She summons a hack, and is driven away eastward to the address he has given her. She finds it—a tall tenement house in a close street, smelling of breweries, and she ascends a long flight of carpetless stairs, and knocks at a door on the upper landing. It is opened, and the well-remembered face of Aunt Chatty looks out.

"Mrs. Stuart!"

A darkly, beautiful face is before her, two black gloved hands are outstretched, two brown brilliant eyes shine upon her through tears. And Mrs. Stuart recoils with a gasp.

"Oh, dear me!" she says, "it is Edith!"

Yes, it is Edith, with tears large and thick in her eyes, who kisses the familiar face, and who is sitting beside her, how, Mrs. Stuart never knows in her amaze and bewilderment, in the humble little front room.

How changed it all is from the splendor of that other house in Fifth
Avenue. How different this dingy black alpaca dress and rusty widow's
cap from the heavy silks and French millinery of other days. But Aunt
Chatty's good, easy, kindly face is the same.
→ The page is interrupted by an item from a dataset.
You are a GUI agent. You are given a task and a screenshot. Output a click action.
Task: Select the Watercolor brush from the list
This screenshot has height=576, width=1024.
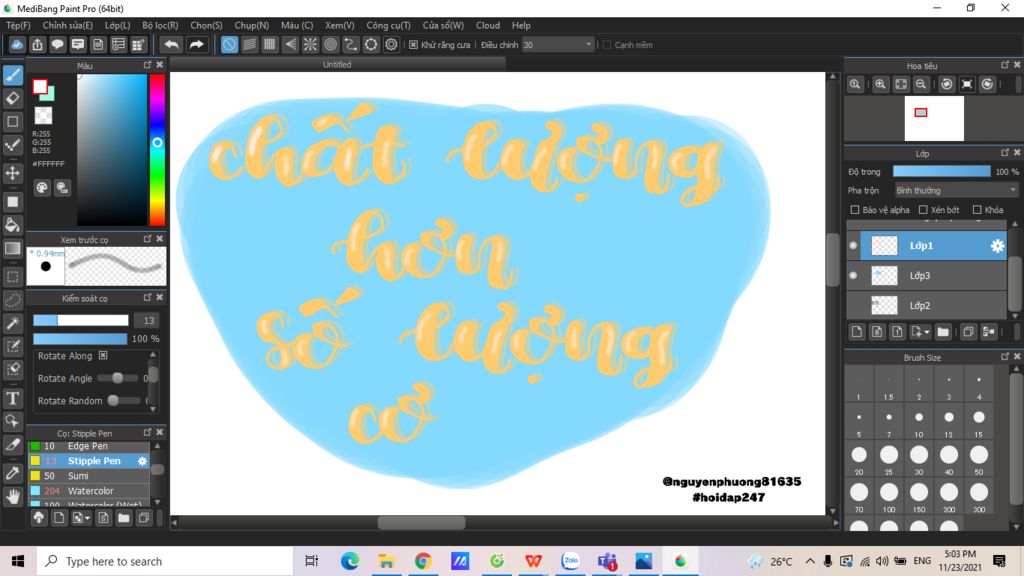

A hundred questions are asked and answered. Edith tells her how long she has been in New York, of how only an hour ago she chanced upon Charley, and found out their whereabouts. And now, if Aunt Chatty pleases, she is going to take off her bonnet and wait until Beatrix comes home.

"Of course you will wait! take off your things right away. Dear me! and it is really our Edith; won't Trix be surprised and glad. It isn't much of a place this," says poor Mrs. Stuart, glancing about her ruefully; "not what you're used to, my dear, but such as it is—"

An impetuous kiss from Edith closes her lips.

"Ah hush!" she says; "you are in it—and glad to see me. I ask no more."